Marco Bazzoni, Firenze operaio metalmeccanico

Partecipo sino in fondo, caro signor Bazzoni, alla sua indignazione, alla sua angoscia e al suo dolore. Lei sa bene quanto Avvenire sia, da sempre, attento e vigile sulla frontiera cruciale della piena tutela della sicurezza nei luoghi di lavoro. E sa altrettanto bene quanto, da sempre, sia discusso l’uso dell’aggettivo "bianca" per contraddistinguere la insopportabile realtà della morte in fabbrica, in cantiere, nei campi o in qualunque altra situazione lavorativa. Con passione e intelligenza, qui accanto, sciorina tutti i tristi colori che dovrebbero accompagnarla. Ma in effetti il bianco è la sintesi di tutti i colori dell’iride. È un tutto pieno che parla anche del vuoto. Io vorrei, allora, che quell’aggettivo evocasse non solo e non tanto la «mancanza di una mano direttamente responsabile» di morte, bensì la pagina vuota – bianca, appunto – che dovremo tutti insieme arrivare a scrivere – anzi, a non scrivere – stilando il tragico bilancio dei caduti sul lavoro. In troppi casi vittime di puri e semplice omicidi: assassinii da noncuranza del valore fondamentale della vita umana.
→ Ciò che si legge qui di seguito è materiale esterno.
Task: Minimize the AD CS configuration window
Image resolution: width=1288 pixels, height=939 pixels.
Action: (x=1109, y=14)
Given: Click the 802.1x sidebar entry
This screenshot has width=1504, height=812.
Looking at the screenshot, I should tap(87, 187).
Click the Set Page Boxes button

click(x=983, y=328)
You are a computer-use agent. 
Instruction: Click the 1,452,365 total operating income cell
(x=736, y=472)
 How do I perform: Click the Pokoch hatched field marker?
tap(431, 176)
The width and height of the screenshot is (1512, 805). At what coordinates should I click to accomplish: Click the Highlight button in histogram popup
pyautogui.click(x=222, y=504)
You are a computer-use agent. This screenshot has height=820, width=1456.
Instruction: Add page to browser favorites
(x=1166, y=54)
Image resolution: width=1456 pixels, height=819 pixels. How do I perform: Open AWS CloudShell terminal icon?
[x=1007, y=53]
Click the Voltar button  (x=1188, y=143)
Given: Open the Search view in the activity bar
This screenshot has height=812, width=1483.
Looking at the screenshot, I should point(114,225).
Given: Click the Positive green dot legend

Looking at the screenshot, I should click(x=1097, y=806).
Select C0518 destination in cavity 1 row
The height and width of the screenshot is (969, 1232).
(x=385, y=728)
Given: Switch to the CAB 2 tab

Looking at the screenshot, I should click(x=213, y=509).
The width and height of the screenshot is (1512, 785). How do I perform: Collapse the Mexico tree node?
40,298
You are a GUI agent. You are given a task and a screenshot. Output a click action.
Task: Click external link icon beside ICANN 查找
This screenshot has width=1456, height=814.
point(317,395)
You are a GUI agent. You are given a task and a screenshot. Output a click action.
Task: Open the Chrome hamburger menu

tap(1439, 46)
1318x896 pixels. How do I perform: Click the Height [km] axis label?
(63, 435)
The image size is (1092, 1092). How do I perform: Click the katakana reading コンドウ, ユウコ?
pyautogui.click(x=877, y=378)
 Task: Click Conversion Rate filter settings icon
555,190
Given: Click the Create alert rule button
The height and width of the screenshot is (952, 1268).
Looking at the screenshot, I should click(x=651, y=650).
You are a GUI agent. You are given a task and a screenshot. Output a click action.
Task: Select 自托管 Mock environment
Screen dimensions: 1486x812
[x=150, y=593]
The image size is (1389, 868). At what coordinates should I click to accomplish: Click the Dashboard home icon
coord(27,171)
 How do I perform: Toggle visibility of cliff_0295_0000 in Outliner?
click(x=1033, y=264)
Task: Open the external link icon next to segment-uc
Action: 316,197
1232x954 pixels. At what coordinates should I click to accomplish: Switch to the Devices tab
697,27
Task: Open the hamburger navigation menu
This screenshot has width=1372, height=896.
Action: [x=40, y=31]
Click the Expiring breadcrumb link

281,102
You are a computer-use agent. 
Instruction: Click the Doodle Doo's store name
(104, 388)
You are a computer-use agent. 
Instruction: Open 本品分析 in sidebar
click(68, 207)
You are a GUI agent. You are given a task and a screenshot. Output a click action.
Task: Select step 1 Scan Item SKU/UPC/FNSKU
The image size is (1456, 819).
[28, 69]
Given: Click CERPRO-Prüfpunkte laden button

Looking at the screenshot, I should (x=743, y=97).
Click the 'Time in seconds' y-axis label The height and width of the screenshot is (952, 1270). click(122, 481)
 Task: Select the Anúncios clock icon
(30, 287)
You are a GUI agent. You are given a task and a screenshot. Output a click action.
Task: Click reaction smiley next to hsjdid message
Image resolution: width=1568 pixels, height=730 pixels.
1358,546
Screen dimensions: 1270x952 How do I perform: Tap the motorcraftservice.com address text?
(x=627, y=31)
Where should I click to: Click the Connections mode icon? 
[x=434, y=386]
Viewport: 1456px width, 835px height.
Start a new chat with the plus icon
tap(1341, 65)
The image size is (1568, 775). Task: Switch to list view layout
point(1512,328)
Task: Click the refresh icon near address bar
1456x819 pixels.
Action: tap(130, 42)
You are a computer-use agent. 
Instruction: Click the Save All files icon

Se è, poi, vero che il bianco in molte culture è il colore del lutto, per gli italiani è un colore indissolubilmente legato all’idea del futuro e della speranza. E noi, gentile amico, da cristiani sappiamo che la speranza non è mai mera attesa, ma è la luce che ci sta davanti anche quando tutto appare oscuro, il cammino da fare mettendo in campo le nostre energie e la nostra ragione, il traguardo al quale puntare con convinzione. Il bianco, per noi, non può mai essere il colore della resa.